**WORK TO COMPLETE**: Print back every record below, exactly as it stands.
---------- DATASET EXTRACT
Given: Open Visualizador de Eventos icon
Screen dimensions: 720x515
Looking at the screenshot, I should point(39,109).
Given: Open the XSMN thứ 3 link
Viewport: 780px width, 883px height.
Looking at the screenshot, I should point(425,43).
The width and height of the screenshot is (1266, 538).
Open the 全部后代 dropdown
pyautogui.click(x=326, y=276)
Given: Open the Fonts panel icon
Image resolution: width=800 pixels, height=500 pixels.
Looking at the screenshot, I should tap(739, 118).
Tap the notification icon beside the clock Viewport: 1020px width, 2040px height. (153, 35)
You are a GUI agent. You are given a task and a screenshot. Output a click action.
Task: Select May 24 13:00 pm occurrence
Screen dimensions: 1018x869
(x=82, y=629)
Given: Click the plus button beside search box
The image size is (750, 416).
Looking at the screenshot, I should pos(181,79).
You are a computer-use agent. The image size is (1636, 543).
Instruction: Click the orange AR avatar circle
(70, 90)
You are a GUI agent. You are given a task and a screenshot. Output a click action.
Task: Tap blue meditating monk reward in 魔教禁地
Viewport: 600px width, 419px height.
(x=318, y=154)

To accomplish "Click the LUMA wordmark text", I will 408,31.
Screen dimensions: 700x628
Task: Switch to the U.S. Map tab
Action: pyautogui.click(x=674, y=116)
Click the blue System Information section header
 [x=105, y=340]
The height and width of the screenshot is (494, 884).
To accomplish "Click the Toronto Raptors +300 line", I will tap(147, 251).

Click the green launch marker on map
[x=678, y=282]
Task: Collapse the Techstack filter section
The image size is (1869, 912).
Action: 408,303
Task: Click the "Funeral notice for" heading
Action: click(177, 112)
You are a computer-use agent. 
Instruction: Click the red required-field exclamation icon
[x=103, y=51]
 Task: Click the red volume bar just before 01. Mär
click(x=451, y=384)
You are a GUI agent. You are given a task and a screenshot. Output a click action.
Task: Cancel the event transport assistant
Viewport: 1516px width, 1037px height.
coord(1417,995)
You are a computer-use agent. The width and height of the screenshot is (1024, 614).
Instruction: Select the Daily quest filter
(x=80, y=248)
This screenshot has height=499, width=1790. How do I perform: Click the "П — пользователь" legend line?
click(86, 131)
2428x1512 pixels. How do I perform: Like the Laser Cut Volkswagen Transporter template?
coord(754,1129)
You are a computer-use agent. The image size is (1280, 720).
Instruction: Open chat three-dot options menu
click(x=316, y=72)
--------------------
**TASK RESULT**:
Given: Open Visualizador de Eventos icon
Screen dimensions: 720x515
Looking at the screenshot, I should point(39,109).
Given: Open the XSMN thứ 3 link
Viewport: 780px width, 883px height.
Looking at the screenshot, I should point(425,43).
The width and height of the screenshot is (1266, 538).
Open the 全部后代 dropdown
pyautogui.click(x=326, y=276)
Given: Open the Fonts panel icon
Image resolution: width=800 pixels, height=500 pixels.
Looking at the screenshot, I should tap(739, 118).
Tap the notification icon beside the clock Viewport: 1020px width, 2040px height. (153, 35)
You are a GUI agent. You are given a task and a screenshot. Output a click action.
Task: Select May 24 13:00 pm occurrence
Screen dimensions: 1018x869
(x=82, y=629)
Given: Click the plus button beside search box
The image size is (750, 416).
Looking at the screenshot, I should pos(181,79).
You are a computer-use agent. The image size is (1636, 543).
Instruction: Click the orange AR avatar circle
(70, 90)
You are a GUI agent. You are given a task and a screenshot. Output a click action.
Task: Tap blue meditating monk reward in 魔教禁地
Viewport: 600px width, 419px height.
(x=318, y=154)

To accomplish "Click the LUMA wordmark text", I will 408,31.
Screen dimensions: 700x628
Task: Switch to the U.S. Map tab
Action: pyautogui.click(x=674, y=116)
Click the blue System Information section header
 [x=105, y=340]
The height and width of the screenshot is (494, 884).
To accomplish "Click the Toronto Raptors +300 line", I will tap(147, 251).

Click the green launch marker on map
[x=678, y=282]
Task: Collapse the Techstack filter section
The image size is (1869, 912).
Action: 408,303
Task: Click the "Funeral notice for" heading
Action: click(177, 112)
You are a computer-use agent. 
Instruction: Click the red required-field exclamation icon
[x=103, y=51]
 Task: Click the red volume bar just before 01. Mär
click(x=451, y=384)
You are a GUI agent. You are given a task and a screenshot. Output a click action.
Task: Cancel the event transport assistant
Viewport: 1516px width, 1037px height.
coord(1417,995)
You are a computer-use agent. The width and height of the screenshot is (1024, 614).
Instruction: Select the Daily quest filter
(x=80, y=248)
This screenshot has height=499, width=1790. How do I perform: Click the "П — пользователь" legend line?
click(86, 131)
2428x1512 pixels. How do I perform: Like the Laser Cut Volkswagen Transporter template?
coord(754,1129)
You are a computer-use agent. The image size is (1280, 720).
Instruction: Open chat three-dot options menu
click(x=316, y=72)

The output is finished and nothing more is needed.